A principal questão discutida consiste em determinar se a empresa empregadora possui responsabilidade civil pelos atos praticados por seus empregados fora do estrito cumprimento de suas funções e se tais atos configuram dano moral passível de indenização.

Em decisão publicada na última terça-feira (14) e recebida pelo site Achei Sudoeste, a Relatora Desembargadora Graça Marina Vieira Furtado negou provimento ao recurso de apelação, mantendo-se integralmente a sentença de primeiro grau por seus próprios fundamentos.
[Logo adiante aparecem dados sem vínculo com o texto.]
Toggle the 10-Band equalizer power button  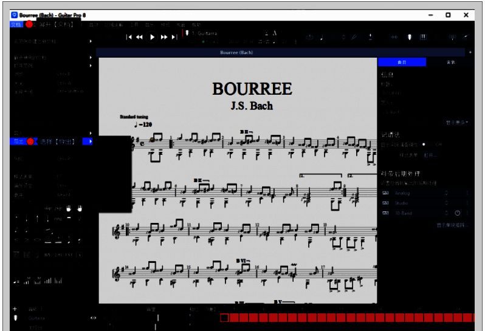pyautogui.click(x=457, y=213)
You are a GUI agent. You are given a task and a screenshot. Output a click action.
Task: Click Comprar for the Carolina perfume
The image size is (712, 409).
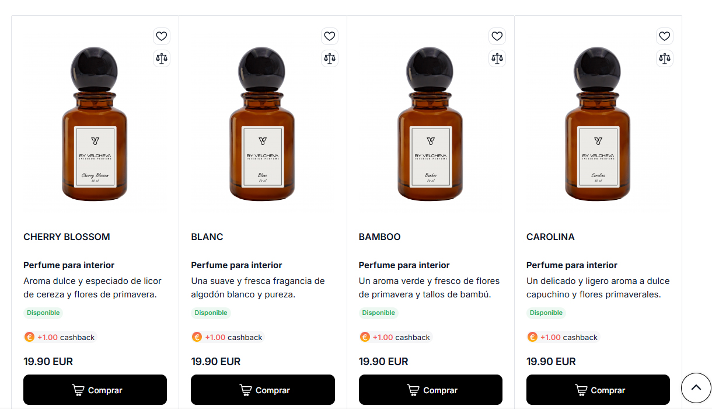(x=598, y=390)
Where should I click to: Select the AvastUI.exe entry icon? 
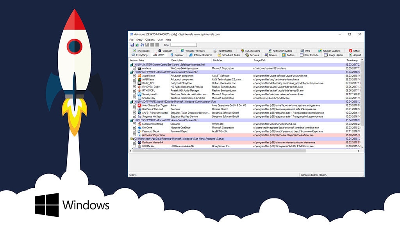tap(139, 76)
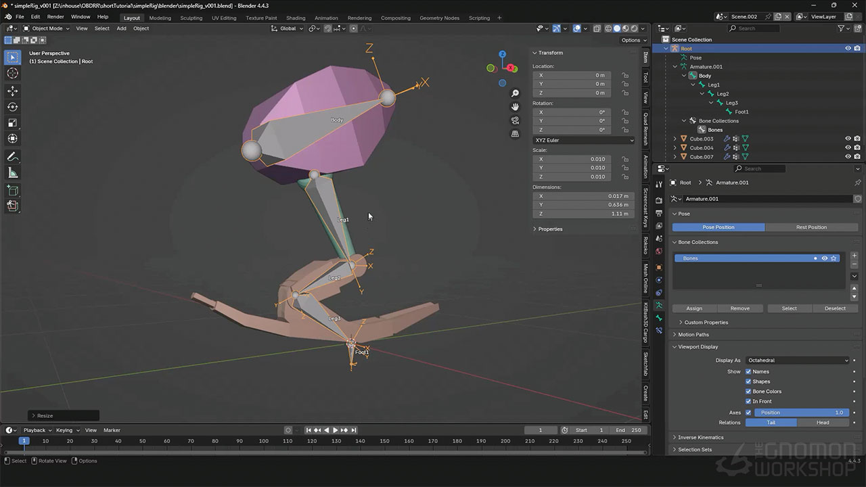The image size is (866, 487).
Task: Switch to the Sculpting workspace tab
Action: [191, 18]
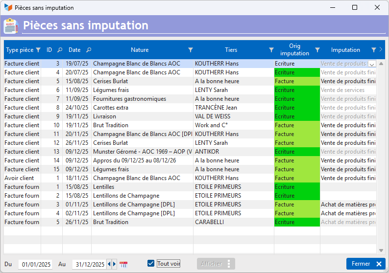Open the Imputation column filter funnel
Viewport: 389px width, 273px height.
pyautogui.click(x=374, y=50)
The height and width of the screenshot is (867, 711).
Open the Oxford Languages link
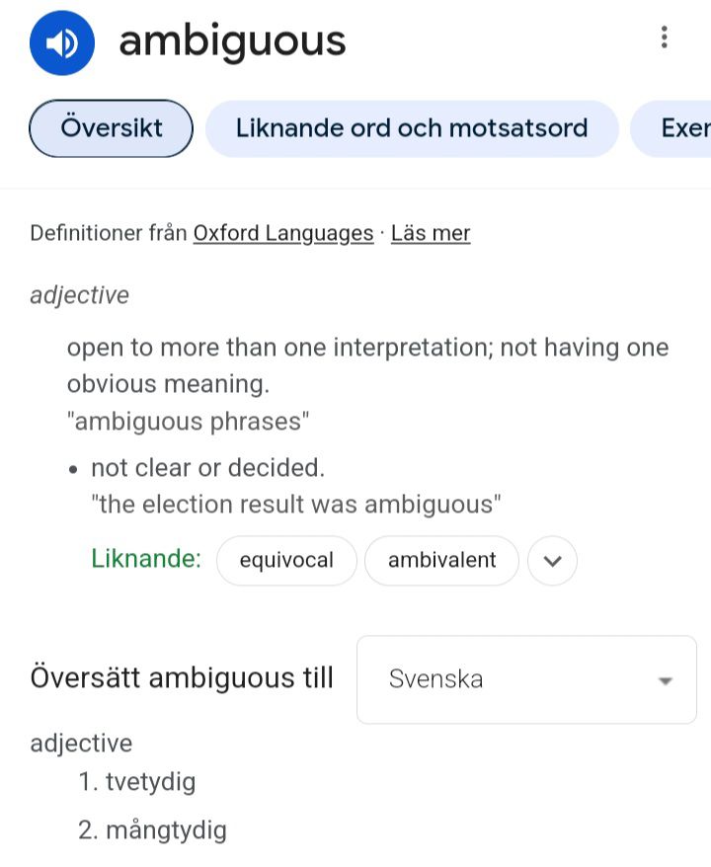click(283, 234)
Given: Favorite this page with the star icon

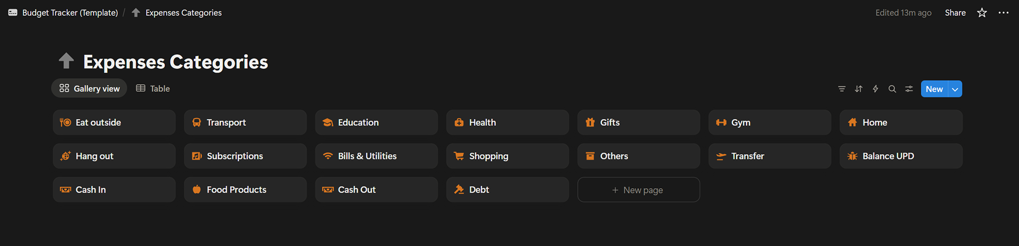Looking at the screenshot, I should 982,13.
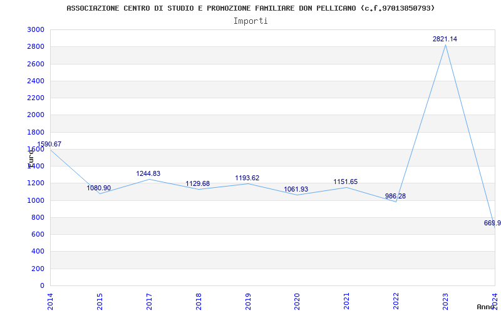Click the 1590.67 data label
This screenshot has width=501, height=313.
pos(49,144)
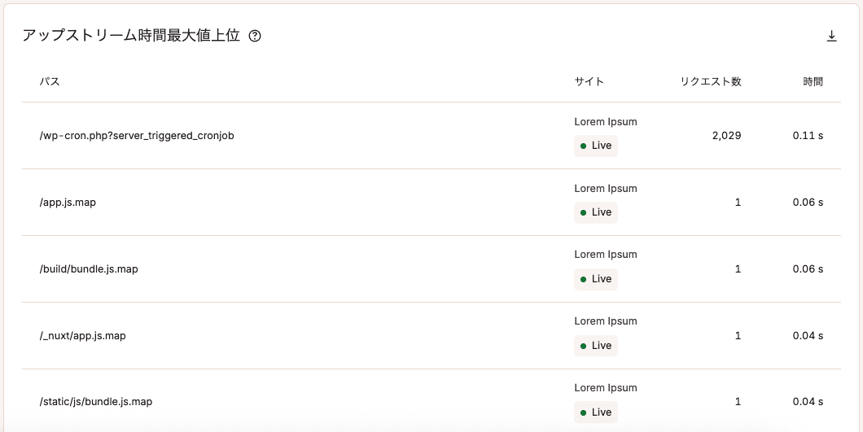Open the /static/js/bundle.js.map path entry
The height and width of the screenshot is (432, 863).
pyautogui.click(x=96, y=402)
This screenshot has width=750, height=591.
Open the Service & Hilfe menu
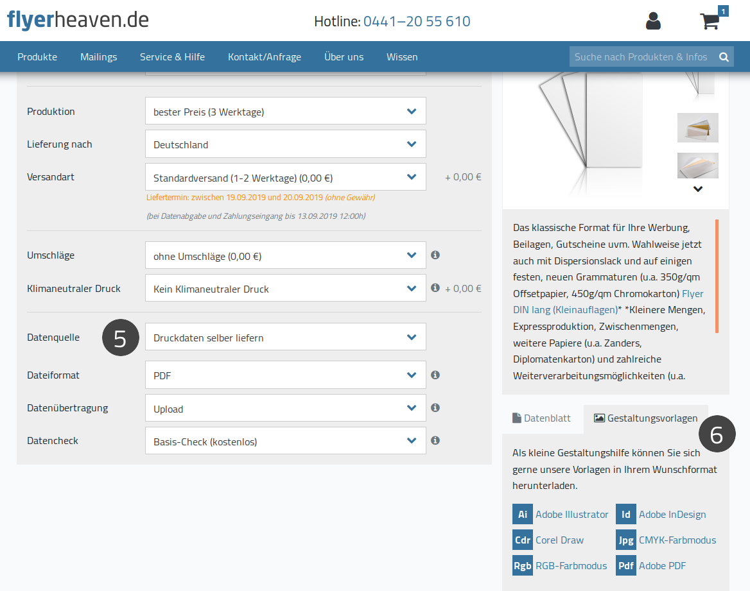pyautogui.click(x=172, y=57)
Ela condenou a Map Sistemas de Serviços Ltda ao pagamento de R$ 15 mil por danos morais. “Os registros audiovisuais constantes nos autos corroboram a versão do autor de que foi imobilizado, algemado e ameaçado por funcionários da ré, o que representa um grave constrangimento e abalo emocional. A conduta foi desproporcional e injustificável, especialmente em um ambiente comercial e na ausência de flagrante delito ou resistência. Tais atos configuram clara violação dos direitos da personalidade, como a honra e a imagem, protegidos pela Constituição Federal e pelo Código Civil. A quantificação do dano moral em R$ 15 mil pela sentença de primeiro grau mostra-se razoável e proporcional à extensão do dano sofrido e à gravidade da conduta dos prepostos da apelante. O valor considera o caráter compensatório para a vítima e o caráter pedagógico para o ofensor”, sentenciou a desembargadora.

A ação foi impetrada pelo advogado Irenaldo Muniz da Silva.